Downloadable Arch Wiki

CPUnltd · 2010-09-29 00:53:07

what about a script to convert all the pages to PDF (if possible, in such a way where relative links are preserved, like OpenOffice (... I mean LibreOffice...) can do? PDF'ing and packaging the whole wiki would be a nice option, not sure about size, but compact and portable would be covered... as well as easy access... I know I've seen a script that could take multiple pdf's and turn them into a single, page separated, pdf.. so I think it's a good option to discuss... Personally, I think keeping the pdf's separate, but in the same location, would be the best, as it would allow multi-part packaging of the whole wiki and multi-threaded downloading of the files in bulk...

karol · 2010-09-29 01:29:19

CPUnltd wrote:

what about a script to convert all the pages to PDF (if possible, in such a way where relative links are preserved, like OpenOffice (... I mean LibreOffice...) can do? PDF'ing and packaging the whole wiki would be a nice option, not sure about size, but compact and portable would be covered... as well as easy access... I know I've seen a script that could take multiple pdf's and turn them into a single, page separated, pdf.. so I think it's a good option to discuss... Personally, I think keeping the pdf's separate, but in the same location, would be the best, as it would allow multi-part packaging of the whole wiki and multi-threaded downloading of the files in bulk...
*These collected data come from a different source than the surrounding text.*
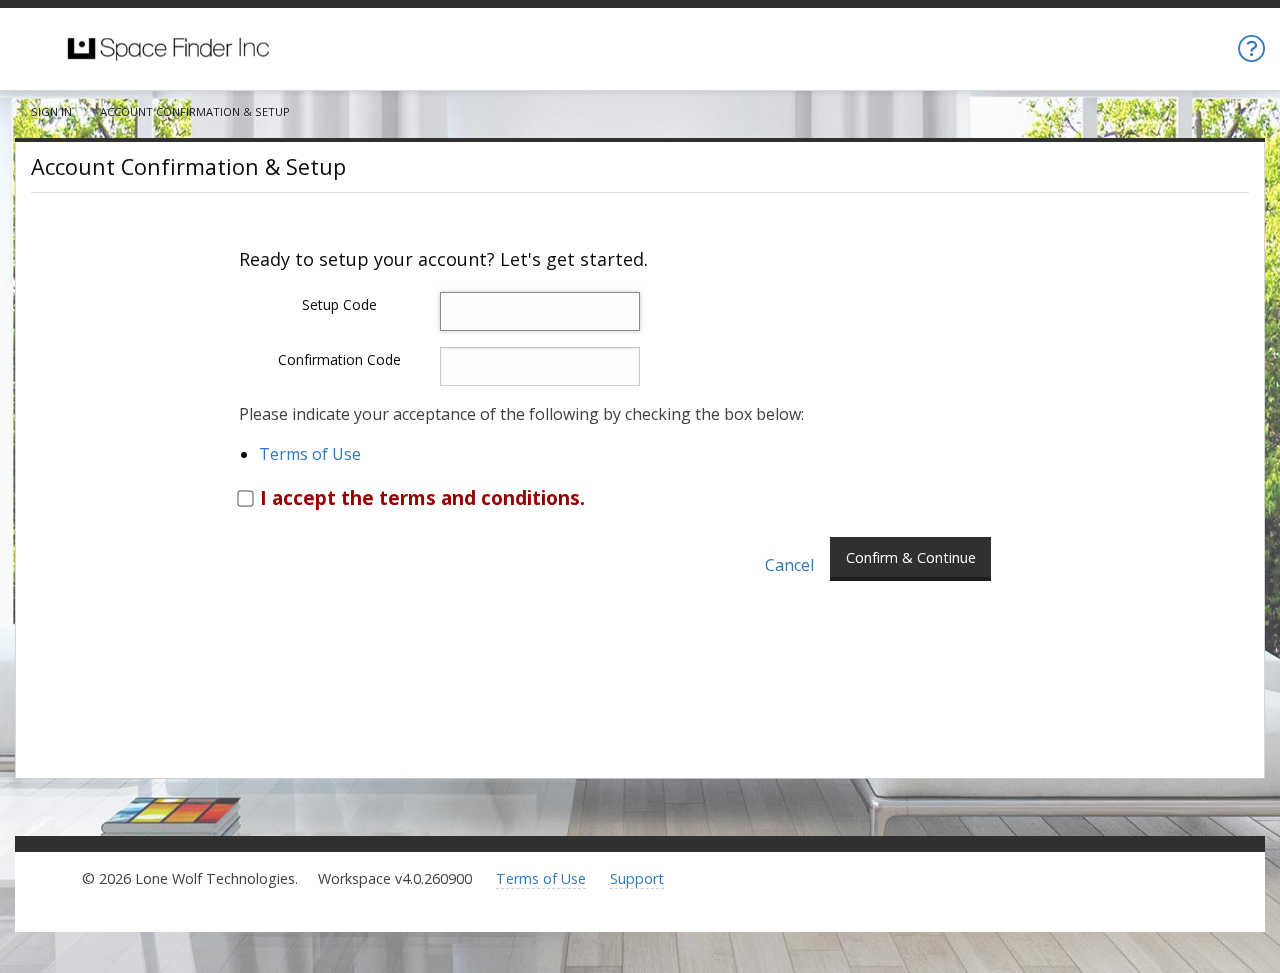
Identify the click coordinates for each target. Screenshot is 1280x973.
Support (637, 878)
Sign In (51, 111)
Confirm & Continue (911, 557)
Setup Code (339, 304)
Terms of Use (310, 454)
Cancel (789, 566)
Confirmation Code (339, 359)
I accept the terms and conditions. (422, 497)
pdf-format would surely add to the size. The current wiki docs package is only 7.5 MB, so no downloading trick are necessary.
I was talking about searching the local wiki, how do you that?

crouse · 2010-11-19 20:08:38

Pierre wrote:

@karol: No, wget is broken. It cannot handle wildcard certs. Disable that check or use something like curl.
On-topic: Have also a look at http://meta.wikimedia.org/wiki/Data_dumps Fro my side I could create such a dump regulary. I could even maintain a simple package so we get it distributed over the mirrors.
Now its up to you to work on a working concept. :-)

Personally, I think it would be GREAT to allow users to mirror the Arch Linux media wiki.
We would then never suffer the fate of Gentoo's wiki, and when the official wiki is offline,
people would have the information still available.

Setting up a mediawiki is trivial, all we really need is the database.

Here is how I think it could be done.
--------------------------------------------------------------------------------

mysql> create database archwikibackup;

mysqldump -u root -p archwiki > archwiki.sql
mysql -u root -p archwikibackup < archwiki.sql

mysql> use database archwikibackup;

## Now we are going to remove any information that people should NOT have:
## Just substitute the word "Replaced" where passwords are etc....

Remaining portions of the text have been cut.